--- WHAT YOU HAVE TO DO ---
A line below contains "This screenshot has height=744, width=1032.", and a later one contains "Task: Click the Teams". Repeat both, with every line between them, exactly.
(SUPPLIED INFORMATION Opens)
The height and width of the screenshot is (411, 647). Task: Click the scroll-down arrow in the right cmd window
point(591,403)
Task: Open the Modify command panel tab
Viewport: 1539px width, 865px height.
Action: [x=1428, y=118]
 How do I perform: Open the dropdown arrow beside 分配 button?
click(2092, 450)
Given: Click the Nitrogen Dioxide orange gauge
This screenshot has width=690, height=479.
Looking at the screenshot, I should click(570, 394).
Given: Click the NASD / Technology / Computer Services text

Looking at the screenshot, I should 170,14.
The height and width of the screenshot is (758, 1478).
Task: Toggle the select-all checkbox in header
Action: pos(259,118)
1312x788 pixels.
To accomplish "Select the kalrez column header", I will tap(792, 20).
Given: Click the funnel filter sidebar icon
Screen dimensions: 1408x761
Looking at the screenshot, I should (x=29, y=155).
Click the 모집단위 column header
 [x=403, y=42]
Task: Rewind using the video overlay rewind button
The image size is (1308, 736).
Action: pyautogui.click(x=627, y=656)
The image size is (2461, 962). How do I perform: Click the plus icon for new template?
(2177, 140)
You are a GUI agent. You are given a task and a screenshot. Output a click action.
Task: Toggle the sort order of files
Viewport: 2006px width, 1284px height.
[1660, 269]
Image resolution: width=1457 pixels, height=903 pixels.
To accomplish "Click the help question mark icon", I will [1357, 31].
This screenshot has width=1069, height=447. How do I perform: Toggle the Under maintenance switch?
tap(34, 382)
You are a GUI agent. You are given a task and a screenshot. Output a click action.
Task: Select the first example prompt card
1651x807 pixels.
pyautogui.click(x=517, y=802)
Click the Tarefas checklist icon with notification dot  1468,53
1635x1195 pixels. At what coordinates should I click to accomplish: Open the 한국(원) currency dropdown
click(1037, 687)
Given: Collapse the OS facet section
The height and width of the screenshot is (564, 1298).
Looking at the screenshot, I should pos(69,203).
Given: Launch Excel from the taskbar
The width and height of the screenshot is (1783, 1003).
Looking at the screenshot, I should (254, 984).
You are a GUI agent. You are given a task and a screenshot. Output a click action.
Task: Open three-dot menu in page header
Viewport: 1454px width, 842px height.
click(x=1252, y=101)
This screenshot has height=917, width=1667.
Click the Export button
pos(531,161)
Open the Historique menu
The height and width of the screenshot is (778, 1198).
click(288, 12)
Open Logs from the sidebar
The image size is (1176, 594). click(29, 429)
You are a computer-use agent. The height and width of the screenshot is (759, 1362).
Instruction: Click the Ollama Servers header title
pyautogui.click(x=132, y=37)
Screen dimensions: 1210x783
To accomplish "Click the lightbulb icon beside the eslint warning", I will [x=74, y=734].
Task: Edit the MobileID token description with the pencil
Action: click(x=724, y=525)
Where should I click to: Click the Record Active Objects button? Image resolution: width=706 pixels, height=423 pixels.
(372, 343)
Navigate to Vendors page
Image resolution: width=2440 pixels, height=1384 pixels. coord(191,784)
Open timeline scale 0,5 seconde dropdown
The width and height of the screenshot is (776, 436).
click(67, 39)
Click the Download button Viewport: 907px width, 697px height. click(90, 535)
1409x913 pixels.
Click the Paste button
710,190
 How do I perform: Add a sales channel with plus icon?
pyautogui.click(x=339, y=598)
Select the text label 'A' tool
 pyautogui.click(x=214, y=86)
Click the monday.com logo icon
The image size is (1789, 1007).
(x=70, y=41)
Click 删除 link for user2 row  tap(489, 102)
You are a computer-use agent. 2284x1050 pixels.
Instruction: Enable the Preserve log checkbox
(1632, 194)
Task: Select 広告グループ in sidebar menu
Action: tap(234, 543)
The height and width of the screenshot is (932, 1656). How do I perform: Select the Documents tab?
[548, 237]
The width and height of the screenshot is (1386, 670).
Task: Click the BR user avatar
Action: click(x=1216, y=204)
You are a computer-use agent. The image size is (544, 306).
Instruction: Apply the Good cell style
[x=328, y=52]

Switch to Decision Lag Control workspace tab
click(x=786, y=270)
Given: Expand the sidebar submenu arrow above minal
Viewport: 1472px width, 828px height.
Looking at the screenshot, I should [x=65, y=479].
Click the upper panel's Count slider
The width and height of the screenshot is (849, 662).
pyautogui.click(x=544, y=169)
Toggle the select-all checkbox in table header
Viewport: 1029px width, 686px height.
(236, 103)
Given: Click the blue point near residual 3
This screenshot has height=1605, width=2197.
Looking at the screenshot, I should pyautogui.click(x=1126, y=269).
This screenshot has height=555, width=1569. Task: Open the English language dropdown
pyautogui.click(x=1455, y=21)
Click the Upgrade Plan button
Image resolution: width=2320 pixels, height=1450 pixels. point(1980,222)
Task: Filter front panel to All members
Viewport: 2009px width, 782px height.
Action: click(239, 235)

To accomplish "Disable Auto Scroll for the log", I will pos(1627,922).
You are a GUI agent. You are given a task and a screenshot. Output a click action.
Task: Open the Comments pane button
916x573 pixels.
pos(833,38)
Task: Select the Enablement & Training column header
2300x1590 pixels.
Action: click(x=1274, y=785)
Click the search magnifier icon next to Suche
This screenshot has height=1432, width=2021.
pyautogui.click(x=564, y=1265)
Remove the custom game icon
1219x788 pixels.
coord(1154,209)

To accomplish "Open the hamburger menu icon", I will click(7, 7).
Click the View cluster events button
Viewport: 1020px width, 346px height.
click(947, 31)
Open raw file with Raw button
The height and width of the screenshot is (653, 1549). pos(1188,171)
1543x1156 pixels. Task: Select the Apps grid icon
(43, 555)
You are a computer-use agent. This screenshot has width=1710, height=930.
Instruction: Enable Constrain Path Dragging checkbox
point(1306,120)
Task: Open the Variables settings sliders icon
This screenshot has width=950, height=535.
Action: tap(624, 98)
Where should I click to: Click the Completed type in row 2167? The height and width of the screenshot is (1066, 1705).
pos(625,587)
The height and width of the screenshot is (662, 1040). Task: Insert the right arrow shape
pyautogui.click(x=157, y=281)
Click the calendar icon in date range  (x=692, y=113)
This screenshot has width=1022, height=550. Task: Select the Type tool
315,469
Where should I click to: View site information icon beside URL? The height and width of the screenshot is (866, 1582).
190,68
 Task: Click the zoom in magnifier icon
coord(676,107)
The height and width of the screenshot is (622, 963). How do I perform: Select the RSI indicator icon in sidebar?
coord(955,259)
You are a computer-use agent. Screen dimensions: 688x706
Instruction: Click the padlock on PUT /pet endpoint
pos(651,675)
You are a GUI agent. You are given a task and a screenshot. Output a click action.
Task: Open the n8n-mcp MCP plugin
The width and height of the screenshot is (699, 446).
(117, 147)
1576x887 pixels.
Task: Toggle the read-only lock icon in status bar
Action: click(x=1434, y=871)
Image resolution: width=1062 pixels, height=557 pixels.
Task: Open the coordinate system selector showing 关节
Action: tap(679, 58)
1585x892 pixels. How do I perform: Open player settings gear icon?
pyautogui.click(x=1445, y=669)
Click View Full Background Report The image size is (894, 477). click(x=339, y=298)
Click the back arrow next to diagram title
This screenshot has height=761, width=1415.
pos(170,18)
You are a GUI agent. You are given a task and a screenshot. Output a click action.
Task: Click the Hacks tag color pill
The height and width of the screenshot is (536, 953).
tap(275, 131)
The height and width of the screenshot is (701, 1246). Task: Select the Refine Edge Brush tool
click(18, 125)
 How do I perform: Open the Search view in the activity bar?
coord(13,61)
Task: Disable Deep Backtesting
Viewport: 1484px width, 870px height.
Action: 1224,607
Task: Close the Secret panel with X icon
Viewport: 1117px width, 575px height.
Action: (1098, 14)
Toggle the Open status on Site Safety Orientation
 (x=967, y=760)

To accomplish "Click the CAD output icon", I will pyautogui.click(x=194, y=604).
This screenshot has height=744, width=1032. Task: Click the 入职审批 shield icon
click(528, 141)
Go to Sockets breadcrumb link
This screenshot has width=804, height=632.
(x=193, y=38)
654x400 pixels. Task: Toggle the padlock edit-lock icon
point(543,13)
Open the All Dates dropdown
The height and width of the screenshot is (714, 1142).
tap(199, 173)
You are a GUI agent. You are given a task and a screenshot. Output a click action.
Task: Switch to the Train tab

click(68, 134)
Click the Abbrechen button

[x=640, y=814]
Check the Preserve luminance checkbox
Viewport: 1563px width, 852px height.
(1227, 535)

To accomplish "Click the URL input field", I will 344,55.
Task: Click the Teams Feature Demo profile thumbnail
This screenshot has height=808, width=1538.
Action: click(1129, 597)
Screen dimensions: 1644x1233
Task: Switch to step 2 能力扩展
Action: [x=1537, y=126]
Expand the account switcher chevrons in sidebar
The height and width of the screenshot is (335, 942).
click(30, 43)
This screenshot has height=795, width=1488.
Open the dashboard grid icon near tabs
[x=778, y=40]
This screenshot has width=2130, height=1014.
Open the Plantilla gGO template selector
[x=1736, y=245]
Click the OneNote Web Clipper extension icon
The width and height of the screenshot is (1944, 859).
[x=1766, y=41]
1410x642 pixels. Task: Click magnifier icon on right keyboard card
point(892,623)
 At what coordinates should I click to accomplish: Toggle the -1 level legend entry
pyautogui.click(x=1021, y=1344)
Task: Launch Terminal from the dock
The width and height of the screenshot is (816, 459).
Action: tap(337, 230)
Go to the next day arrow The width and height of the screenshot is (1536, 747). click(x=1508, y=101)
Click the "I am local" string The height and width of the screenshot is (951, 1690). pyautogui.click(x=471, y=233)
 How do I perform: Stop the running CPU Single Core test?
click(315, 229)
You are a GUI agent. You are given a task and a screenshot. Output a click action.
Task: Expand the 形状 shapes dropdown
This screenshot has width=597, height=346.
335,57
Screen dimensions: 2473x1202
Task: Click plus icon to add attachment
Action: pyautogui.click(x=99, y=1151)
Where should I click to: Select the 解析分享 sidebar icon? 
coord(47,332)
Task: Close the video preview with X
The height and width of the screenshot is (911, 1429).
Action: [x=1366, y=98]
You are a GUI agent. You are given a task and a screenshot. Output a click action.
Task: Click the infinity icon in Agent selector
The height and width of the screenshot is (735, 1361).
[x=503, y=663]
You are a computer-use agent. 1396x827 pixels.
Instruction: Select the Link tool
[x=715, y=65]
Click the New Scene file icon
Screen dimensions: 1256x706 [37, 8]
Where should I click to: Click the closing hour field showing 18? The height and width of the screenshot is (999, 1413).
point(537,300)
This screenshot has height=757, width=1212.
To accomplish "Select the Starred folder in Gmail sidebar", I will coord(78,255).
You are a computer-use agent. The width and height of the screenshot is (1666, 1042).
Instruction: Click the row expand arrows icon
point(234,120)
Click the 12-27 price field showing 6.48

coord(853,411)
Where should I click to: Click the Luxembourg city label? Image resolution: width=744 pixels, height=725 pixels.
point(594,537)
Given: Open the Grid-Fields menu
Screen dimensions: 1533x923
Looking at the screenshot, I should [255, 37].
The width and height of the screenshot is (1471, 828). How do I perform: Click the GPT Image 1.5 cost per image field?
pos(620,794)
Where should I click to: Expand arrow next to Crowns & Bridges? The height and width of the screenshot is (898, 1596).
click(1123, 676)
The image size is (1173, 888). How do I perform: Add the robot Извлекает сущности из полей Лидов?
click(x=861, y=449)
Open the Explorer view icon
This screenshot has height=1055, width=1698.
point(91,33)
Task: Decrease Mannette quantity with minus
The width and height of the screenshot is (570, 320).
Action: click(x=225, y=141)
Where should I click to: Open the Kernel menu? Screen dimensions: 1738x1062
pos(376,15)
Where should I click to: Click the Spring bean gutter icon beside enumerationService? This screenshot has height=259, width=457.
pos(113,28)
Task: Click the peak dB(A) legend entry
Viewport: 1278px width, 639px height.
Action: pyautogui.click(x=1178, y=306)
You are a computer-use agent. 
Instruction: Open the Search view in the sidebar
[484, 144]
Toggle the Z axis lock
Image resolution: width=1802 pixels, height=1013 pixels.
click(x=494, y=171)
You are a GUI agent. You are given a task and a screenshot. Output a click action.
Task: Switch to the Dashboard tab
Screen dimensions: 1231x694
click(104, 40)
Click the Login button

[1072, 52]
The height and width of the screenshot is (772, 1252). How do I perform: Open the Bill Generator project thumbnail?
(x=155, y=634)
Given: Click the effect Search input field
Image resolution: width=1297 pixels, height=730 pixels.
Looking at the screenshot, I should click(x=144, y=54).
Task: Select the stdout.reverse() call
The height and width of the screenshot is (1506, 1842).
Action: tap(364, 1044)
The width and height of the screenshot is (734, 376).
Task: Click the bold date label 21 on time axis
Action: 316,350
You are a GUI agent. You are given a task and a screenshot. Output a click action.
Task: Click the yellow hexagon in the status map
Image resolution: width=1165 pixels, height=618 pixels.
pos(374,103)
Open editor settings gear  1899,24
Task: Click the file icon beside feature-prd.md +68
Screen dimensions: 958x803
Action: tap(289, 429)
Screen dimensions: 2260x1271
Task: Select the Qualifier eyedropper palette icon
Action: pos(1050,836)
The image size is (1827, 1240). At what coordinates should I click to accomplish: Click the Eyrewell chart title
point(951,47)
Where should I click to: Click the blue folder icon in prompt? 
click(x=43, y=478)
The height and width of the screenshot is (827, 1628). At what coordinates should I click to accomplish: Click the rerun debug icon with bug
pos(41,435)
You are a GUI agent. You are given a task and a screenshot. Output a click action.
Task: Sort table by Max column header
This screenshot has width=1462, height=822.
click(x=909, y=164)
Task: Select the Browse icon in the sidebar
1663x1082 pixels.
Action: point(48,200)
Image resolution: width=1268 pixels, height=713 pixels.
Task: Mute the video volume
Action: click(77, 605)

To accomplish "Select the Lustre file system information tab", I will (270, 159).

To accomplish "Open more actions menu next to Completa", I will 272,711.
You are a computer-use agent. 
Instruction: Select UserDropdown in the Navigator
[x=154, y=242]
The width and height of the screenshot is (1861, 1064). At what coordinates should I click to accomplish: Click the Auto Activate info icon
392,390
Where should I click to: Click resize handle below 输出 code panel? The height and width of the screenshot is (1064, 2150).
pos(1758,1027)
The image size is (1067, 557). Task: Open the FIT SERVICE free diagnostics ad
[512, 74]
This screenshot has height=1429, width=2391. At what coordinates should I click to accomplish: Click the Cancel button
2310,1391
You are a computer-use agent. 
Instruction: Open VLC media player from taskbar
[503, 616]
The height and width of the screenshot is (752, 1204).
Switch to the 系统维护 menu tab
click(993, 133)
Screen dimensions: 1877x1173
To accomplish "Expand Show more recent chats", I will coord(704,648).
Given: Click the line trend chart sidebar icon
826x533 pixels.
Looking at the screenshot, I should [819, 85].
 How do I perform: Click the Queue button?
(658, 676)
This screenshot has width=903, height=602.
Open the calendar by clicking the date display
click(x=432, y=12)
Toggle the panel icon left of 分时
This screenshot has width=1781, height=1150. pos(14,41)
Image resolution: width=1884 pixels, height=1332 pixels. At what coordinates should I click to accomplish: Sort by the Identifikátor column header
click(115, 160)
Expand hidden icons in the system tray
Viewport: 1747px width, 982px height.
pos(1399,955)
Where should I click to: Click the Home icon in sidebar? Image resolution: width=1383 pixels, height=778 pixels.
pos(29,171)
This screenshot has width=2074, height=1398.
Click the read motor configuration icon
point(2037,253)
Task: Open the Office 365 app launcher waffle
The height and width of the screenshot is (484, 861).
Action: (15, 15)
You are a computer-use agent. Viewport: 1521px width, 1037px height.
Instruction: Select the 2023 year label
(SUPPLIED INFORMATION Closes)
--- WRITTEN ANSWER ---
This screenshot has height=744, width=1032. Task: Click the 入职审批 shield icon
click(528, 141)
Go to Sockets breadcrumb link
This screenshot has width=804, height=632.
(x=193, y=38)
654x400 pixels. Task: Toggle the padlock edit-lock icon
point(543,13)
Open the All Dates dropdown
The height and width of the screenshot is (714, 1142).
tap(199, 173)
You are a GUI agent. You are given a task and a screenshot. Output a click action.
Task: Switch to the Train tab

click(68, 134)
Click the Abbrechen button

[x=640, y=814]
Check the Preserve luminance checkbox
Viewport: 1563px width, 852px height.
(1227, 535)

To accomplish "Click the URL input field", I will 344,55.
Task: Click the Teams Feature Demo profile thumbnail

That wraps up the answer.